▶ _Dataset_
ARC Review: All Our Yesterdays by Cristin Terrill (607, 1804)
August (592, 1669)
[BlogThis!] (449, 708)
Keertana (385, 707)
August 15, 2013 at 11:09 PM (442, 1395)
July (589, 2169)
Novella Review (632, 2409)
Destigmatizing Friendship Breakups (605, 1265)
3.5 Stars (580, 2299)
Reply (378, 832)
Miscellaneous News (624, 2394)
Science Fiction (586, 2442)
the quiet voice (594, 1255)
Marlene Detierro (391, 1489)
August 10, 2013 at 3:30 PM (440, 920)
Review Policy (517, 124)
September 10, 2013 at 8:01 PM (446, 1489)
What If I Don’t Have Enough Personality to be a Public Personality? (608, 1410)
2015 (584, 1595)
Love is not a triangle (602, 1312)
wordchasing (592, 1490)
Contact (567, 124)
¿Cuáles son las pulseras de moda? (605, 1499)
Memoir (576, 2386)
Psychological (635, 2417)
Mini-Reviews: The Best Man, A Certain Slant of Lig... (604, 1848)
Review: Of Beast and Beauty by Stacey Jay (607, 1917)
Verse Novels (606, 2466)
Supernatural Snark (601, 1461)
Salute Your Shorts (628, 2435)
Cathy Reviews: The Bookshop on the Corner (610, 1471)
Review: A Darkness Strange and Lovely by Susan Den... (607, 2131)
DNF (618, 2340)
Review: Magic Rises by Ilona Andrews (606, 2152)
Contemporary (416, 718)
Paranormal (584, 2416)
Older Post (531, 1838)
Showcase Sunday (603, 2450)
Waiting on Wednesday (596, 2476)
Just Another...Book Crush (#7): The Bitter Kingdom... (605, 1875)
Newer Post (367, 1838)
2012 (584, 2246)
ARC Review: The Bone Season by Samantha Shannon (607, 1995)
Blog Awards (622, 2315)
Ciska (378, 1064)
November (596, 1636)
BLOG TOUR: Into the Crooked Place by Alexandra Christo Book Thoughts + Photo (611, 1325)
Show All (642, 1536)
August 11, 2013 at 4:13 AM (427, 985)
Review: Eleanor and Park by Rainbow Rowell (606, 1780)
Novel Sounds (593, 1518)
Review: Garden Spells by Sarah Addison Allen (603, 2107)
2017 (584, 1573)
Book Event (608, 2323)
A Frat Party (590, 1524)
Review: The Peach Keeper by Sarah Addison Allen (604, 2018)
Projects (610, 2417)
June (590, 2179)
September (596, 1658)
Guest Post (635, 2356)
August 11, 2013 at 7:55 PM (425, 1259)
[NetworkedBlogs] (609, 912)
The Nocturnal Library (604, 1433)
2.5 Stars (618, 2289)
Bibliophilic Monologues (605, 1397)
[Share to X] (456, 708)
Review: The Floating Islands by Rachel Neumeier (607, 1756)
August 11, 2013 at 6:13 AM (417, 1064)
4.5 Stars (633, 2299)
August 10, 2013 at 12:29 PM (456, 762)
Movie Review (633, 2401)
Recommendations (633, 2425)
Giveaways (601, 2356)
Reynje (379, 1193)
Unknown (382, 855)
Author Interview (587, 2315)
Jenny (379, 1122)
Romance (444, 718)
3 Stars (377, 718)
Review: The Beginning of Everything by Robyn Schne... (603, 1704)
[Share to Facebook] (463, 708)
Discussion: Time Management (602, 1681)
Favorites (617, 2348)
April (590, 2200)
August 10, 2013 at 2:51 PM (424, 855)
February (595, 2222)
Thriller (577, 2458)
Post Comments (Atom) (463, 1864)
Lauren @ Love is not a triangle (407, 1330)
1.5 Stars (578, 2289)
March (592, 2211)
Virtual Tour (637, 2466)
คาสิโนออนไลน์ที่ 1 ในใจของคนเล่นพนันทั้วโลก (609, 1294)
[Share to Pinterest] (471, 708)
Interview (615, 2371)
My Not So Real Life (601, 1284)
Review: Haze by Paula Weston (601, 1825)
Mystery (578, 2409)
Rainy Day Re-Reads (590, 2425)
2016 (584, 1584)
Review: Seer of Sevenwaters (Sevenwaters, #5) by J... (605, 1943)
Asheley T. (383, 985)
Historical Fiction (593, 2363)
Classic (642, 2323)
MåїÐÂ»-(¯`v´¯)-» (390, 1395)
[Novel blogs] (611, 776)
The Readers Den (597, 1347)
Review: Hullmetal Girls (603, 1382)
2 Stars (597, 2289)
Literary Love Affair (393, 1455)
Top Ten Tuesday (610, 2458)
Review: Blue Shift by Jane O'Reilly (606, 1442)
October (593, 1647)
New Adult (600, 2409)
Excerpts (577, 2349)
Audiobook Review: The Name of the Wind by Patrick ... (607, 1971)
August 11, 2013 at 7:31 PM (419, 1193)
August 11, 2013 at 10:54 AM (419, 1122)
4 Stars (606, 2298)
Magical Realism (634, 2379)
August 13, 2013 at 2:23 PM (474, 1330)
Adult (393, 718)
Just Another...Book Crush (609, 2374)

▶ _Task description_
Reproduce the lines above, beginning at the line with "Guest Post (635, 2356)" and stopping after the line with "Reynje (379, 1193)", exactly as they are.

▶ _Reply_
Guest Post (635, 2356)
August 11, 2013 at 7:55 PM (425, 1259)
[NetworkedBlogs] (609, 912)
The Nocturnal Library (604, 1433)
2.5 Stars (618, 2289)
Bibliophilic Monologues (605, 1397)
[Share to X] (456, 708)
Review: The Floating Islands by Rachel Neumeier (607, 1756)
August 11, 2013 at 6:13 AM (417, 1064)
4.5 Stars (633, 2299)
August 10, 2013 at 12:29 PM (456, 762)
Movie Review (633, 2401)
Recommendations (633, 2425)
Giveaways (601, 2356)
Reynje (379, 1193)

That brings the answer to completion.